Por conseguinte, face ao explanado, a impugnação da matéria de facto tem de ser rejeitada relativamente aos apontados pontos de facto não provados factos não provados D., I., J., L. a R. e W.

3. Na sentença recorrida escreveu-se que:

“Impõe-se, então, aferir se esse caminho evidencia uma servidão constituída por usucapião.

A servidão corresponde a um direito real, exercido sobre coisa alheia.

O artigo 1543.º do CC define servidão predial como «o encargo imposto num prédio em proveito exclusivo de outro prédio pertencente a dono diferente; diz-se serviente o prédio sujeito à servidão e dominante o que dela beneficia».

(…)

Atento o disposto no artigo 1547.º do CC, entende-se que as servidões podem ter natureza voluntária (n.º 1) ou legal (n.º 2).

A propósito da servidão constituída por usucapião diz o artigo 1548.º do CC que:

«1. As servidões não aparentes não podem ser constituídas por usucapião.

2. Consideram-se não aparentes as servidões que não se revelam por sinais visíveis e permanentes».

Assim, além dos requisitos gerais da aquisição por usucapião, a aquisição de uma servidão por usucapião apenas pode incidir sobre servidões aparentes, as quais se manifestam por sinais visíveis e permanentes.

Como é sabido, «a posse do direito de propriedade ou de outros direitos reais de gozo, mantida por certo lapso de tempo, faculta ao possuidor, salvo disposição em contrário, a aquisição do direito a cujo exercício corresponde a sua actuação: é o que se chama usucapião» (artigo 1287.º do CC).

A usucapião consiste numa forma de aquisição de um direito real pela verificação simultânea dos seguintes requisitos: a verificação da posse (tal como definida no artigo 1251.º do CC); por um certo período de tempo (no caso de imóveis, os mencionados nos artigos 1293.º a 1297.º do CC); e a vontade do possuidor em adquirir.

Na apreciação deste instituto, interessa a análise dos actos possessórios verificados ao longo do tempo, sendo irrelevantes os elementos identificativos dos bens em causa (nomeadamente quanto aos imóveis, as descrições prediais ou as inscrições matriciais – nesse sentido, o Acórdão do Supremo Tribunal de Justiça de 19 de Setembro de 2017, proc. 120/14.4T8EPS.G1.S1).

A existência de um caminho é de considerar como sinal visível e permanente da servidão (a favor, Pires de Lima e Antunes Varela, ob. cit., pág. 630).

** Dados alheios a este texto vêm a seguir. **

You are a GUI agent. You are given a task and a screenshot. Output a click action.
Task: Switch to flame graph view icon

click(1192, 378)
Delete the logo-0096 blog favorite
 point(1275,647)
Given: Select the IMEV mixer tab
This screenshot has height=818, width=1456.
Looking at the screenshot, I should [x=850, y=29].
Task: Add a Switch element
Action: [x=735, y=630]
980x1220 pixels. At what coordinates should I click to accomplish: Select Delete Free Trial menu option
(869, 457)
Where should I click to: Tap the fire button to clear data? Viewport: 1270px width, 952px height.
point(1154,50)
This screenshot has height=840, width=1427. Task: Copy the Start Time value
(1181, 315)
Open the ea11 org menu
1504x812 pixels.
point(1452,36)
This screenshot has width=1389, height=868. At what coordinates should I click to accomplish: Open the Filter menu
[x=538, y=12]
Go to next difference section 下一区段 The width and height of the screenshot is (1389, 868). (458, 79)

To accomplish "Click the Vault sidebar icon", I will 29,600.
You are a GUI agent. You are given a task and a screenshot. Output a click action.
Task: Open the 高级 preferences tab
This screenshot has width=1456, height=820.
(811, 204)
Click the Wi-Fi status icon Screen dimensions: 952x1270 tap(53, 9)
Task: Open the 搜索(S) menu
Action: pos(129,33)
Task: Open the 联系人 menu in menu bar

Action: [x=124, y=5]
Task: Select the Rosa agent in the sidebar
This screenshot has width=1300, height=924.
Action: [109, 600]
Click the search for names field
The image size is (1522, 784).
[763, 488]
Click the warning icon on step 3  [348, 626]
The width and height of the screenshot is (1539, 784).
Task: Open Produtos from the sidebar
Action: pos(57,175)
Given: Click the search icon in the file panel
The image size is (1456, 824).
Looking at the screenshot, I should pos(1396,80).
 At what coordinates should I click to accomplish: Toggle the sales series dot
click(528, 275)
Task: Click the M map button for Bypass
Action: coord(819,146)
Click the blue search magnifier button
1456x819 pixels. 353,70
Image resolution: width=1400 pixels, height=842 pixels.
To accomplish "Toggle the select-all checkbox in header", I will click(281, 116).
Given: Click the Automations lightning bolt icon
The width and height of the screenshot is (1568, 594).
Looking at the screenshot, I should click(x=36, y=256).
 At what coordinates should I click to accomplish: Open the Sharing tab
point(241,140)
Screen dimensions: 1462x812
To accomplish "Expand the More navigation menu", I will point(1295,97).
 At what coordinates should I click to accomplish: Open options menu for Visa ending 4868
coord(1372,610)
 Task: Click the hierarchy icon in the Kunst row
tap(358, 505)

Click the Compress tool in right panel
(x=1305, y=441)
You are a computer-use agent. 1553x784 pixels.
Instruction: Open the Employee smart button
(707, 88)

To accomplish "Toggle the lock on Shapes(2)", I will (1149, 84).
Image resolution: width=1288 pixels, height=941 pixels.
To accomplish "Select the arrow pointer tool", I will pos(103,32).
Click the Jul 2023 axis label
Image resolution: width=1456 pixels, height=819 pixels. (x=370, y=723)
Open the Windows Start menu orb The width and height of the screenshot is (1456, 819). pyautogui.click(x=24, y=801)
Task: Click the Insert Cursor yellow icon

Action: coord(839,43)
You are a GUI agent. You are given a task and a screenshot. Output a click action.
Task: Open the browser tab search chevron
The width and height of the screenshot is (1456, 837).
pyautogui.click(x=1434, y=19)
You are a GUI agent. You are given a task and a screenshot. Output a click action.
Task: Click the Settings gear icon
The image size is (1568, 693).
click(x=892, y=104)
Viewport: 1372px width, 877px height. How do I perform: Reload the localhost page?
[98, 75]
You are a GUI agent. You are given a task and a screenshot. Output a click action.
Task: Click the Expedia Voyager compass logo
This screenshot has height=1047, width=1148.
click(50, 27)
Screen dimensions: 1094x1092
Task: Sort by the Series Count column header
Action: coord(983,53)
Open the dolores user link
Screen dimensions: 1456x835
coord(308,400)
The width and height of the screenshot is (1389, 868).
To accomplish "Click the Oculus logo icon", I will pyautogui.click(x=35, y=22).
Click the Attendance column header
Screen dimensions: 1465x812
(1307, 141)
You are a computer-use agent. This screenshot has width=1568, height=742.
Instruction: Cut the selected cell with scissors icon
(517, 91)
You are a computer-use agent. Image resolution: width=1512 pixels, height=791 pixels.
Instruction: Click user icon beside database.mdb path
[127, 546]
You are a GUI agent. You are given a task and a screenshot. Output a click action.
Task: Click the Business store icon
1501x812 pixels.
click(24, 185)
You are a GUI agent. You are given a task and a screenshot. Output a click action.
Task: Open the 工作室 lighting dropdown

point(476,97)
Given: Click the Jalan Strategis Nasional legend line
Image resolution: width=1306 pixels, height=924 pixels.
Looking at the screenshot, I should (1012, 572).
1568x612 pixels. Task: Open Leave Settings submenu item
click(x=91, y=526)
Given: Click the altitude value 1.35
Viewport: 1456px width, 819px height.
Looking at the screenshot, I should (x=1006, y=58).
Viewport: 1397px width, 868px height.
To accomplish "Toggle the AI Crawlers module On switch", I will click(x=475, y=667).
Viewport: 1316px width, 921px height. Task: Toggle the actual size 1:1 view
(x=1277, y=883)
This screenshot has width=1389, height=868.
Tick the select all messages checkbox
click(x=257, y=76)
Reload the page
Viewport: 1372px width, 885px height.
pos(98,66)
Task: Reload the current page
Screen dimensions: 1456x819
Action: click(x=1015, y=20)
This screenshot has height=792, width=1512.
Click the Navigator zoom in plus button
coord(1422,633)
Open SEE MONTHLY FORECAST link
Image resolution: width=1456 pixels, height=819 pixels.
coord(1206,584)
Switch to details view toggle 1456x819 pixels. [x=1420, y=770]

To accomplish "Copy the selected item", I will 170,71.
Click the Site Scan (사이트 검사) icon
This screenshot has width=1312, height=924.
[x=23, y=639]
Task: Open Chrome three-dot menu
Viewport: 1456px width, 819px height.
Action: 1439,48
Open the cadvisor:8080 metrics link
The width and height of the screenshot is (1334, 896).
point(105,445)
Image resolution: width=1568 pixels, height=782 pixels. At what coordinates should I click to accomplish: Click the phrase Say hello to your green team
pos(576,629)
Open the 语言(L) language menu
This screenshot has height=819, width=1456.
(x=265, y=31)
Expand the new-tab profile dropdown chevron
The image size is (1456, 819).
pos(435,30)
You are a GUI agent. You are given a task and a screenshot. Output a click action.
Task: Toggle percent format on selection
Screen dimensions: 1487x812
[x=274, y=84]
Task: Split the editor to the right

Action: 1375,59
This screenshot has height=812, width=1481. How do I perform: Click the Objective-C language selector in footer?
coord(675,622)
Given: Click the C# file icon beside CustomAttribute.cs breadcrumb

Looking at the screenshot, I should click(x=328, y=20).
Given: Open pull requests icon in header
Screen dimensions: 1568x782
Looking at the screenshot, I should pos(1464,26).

Porém, «(…) não deve ser grande a exigência dos vestígios externos de qualquer forma sempre consonantes com a amplitude do direito que se pretende exercer» (Acórdão do Tribunal da Relação do Porto de 22 de Abril de 2013, proc. n.º 444/10.0TBCHV.P1).

Nota-se, também, que «o requisito da permanência não exige a continuação no tempo dos mesmos sinais ou das mesmas obras. Indispensável é apenas a permanência de sinais, admitindo-se a sua substituição ou transformação» (Acórdão do Tribunal da Relação do Porto de 20 de Janeiro de 2004, proc. n.º 0326196).

Posto isto, da matéria de facto nada consta que permita a subsunção da actuação dos Autores (ou dos seus caseiros, como intermediários) à conduta necessária à constituição de um direito de servidão.

Não está demonstrada a utilização do caminho, por um determinado período de tempo, de forma pública, sem oposição, na convicção do exercício de um direito próprio.

Por outro lado, também a ausência de quaisquer sinais visíveis e aparentes da servidão impedem a sua constituição por usucapião, como resulta do texto legal.

Assim sendo, tornando-se desnecessárias quaisquer outras considerações, é de improceder o pedido.”.

Os apelantes discordam (cfr. conclusões de recurso gg. a kk.).

Todavia, sem razão, porque o bem fundado da sua pretensão dependia da alteração da matéria de facto, que, contudo, não se verificou.

Desta maneira, tendo em conta os factos provados 8. a 10., conjugado com os não provados E., I. a Q., V. e W., não está demonstrada, desde logo, a utilização dum caminho, por um determinado período de tempo, de forma pública, sem oposição, na convicção do exercício de um direito próprio, que permita a aquisição por usucapião de uma servidão de passagem.

Não procede, por isso, esta parte do recurso.  

4. Na mesma sentença escreveu-se:

“Pretendem os Autores, alternativamente, o reconhecimento de uma servidão de passagem em virtude do encrave dos seus prédios.

A servidão em benefício de prédio encravado encontra-se prevista no artigo 1550.º do CC, que diz que:

«1. Os proprietários de prédios que não tenham comunicação com a via pública, nem condições que permitam estabelecê-la sem excessivo incómodo ou dispêndio, têm a faculdade de exigir a constituição de servidões de passagem sobre os prédios rústicos vizinhos.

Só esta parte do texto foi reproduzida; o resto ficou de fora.